HSG220: Health and Safety in Care Homes

This guidance document has been rewritten to cover a number of additional topics and bring together central messages on risks to workers and residents.
 

INDG296 Hand-arm Vibration: A guide for Employees

This updated pocket card provides guidance for employees regularly using hand-held powered equipment.
 

Safety Alerts

FOD 3-2014: Devices used to reduce operator entrapment and crushing on mobile elevating work platforms

This alert is addressed to operators, users, owners and companies hiring mobile elevating work platforms (MEWPs).
 

Research Reports

RR1004: Factors in the design of order picking systems that influence manual handling practices

RR998: Further work for the development of an inspection tool for risk assessment of pushing and pulling force exertion

 

HEALTH AND SAFETY EXECUTIVE NORTHERN IRELAND (HSENI)

Adopted Approved Code of Practice (ACoP) Documents

From 1 July 2014 the following ACoPs are adopted in Northern Ireland. These documents were prepared by the HSE in Great Britain and replace the existing ACoPs, which are withdrawn.
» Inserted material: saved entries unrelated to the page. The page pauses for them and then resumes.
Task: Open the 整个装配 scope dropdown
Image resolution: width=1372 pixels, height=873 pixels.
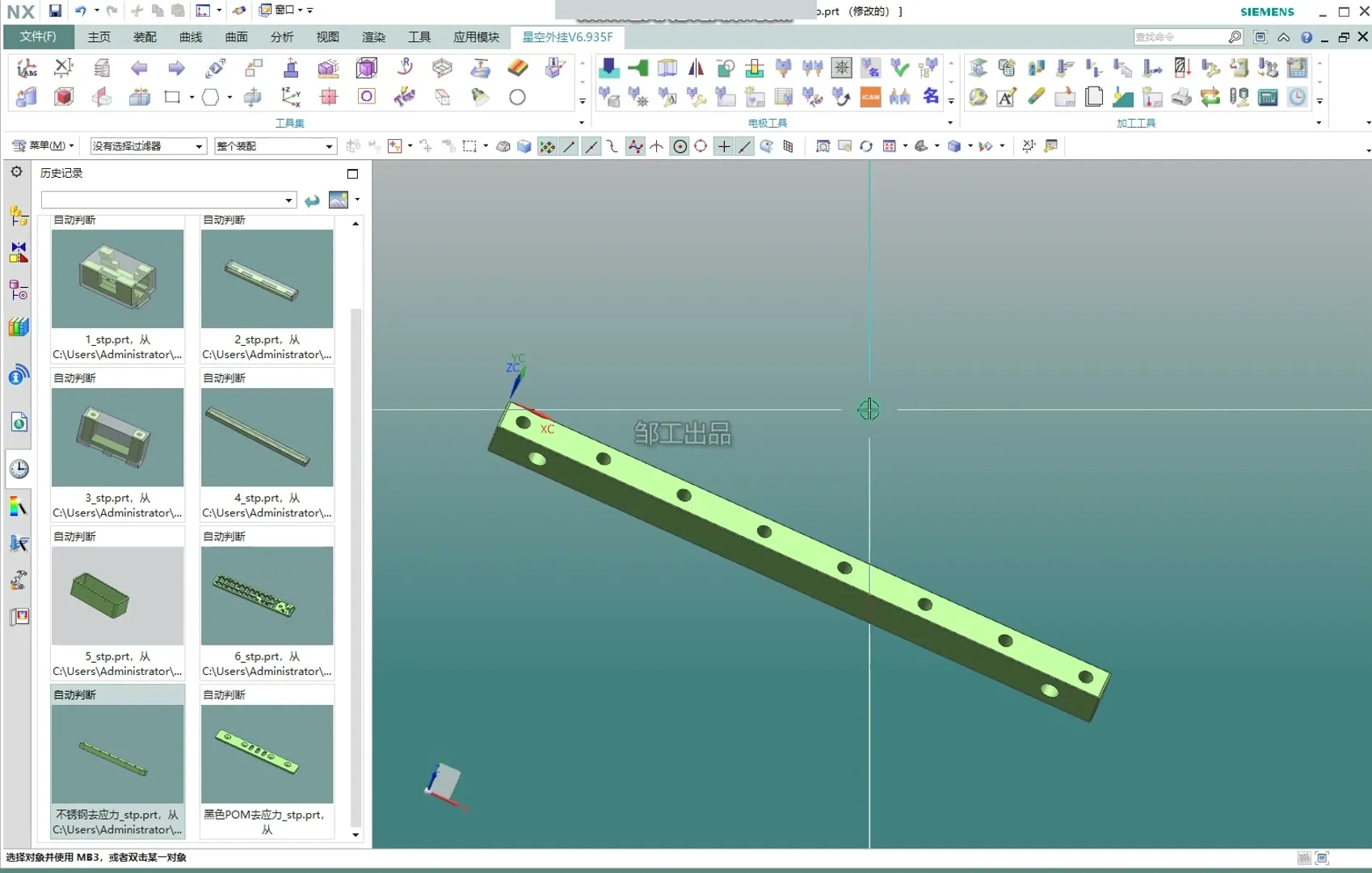Action: (x=275, y=146)
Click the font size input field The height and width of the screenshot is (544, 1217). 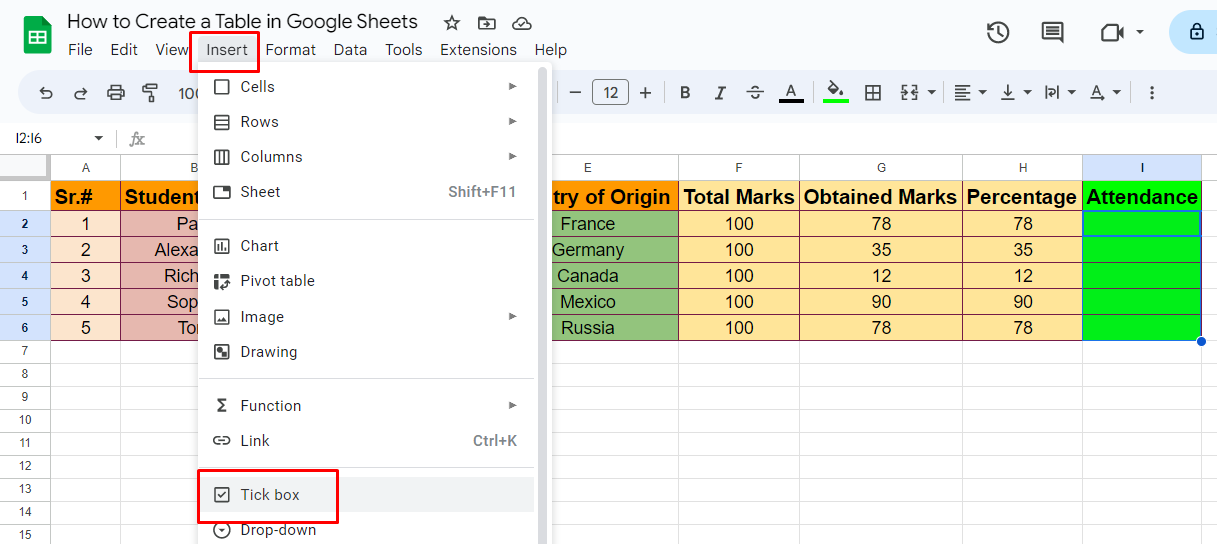610,93
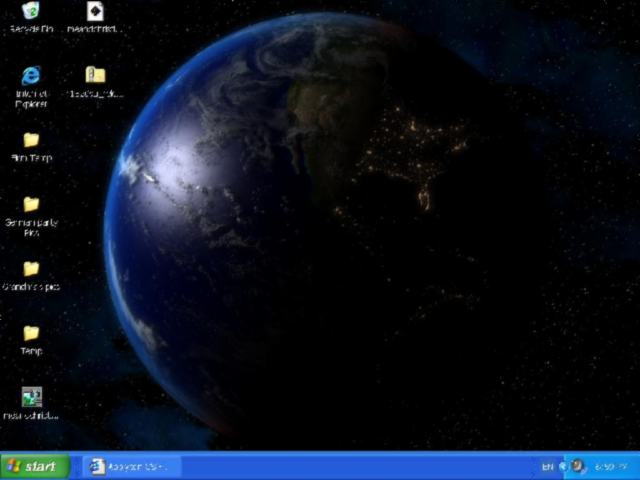Open the EN language bar indicator
This screenshot has height=480, width=640.
pos(548,466)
  • L5: Control of substances hazardous to health;
  • L138: Dangerous Substances and Explosive Atmospheres;
  • L8: Legionnaires’ disease: The control of legionella bacteria in water systems; and
  • L56: Safety in the installation and use of gas systems and appliances.

 

EUROPEAN COMMISSION

Strategic Framework sets out EU Health and Safety at Work Objectives for 2014-2020

The European Commission has set out seven strategic objectives for the period between 2014 and 2020, as follows:

  • Further consolidating national health and safety strategies;
  • Providing practical support to small and micro enterprises;
  • Improving enforcement by Member States;
  • Simplifying existing legislation where appropriate to eliminate unnecessary administrative burdens;
  • Addressing the ageing of the European workforce and improving prevention of work-related diseases to tackle existing and new risks such as nanomaterials, green technology and biotechnologies;
  • Improving statistical data collection; and
  • Reinforcing coordination with international organisations.

 

EUROPEAN CHEMICALS AGENCY (ECHA)

Practical Guide: How to assess whether a substance is used as an intermediate under strictly controlled conditions and how to report the information for intermediate registration in IUCLID

 

OFFICE OF RAIL REGULATION (ORR)

A Guide to ROGS

The ORR has published updated guidance on the Railways and Other Guided Transport Systems (Safety) Regulations 2006, as amended.
 

Work related stress in the rail industry 2014

This paper presents the ORR’s position on the management of workplace stress within the rail industry.
 

 
Offences

Scaffolder fined for Dangerous Work at Height

Carefree scaffolders put themselves and passers-by in danger as they worked unsafely at height above a busy Covent Garden street, a court has heard. Clerkenwell-based JOS Scaffolding Limited was prosecuted on 4 June on the strength of the photographic evidence and a subsequent HSE investigation into safety failings.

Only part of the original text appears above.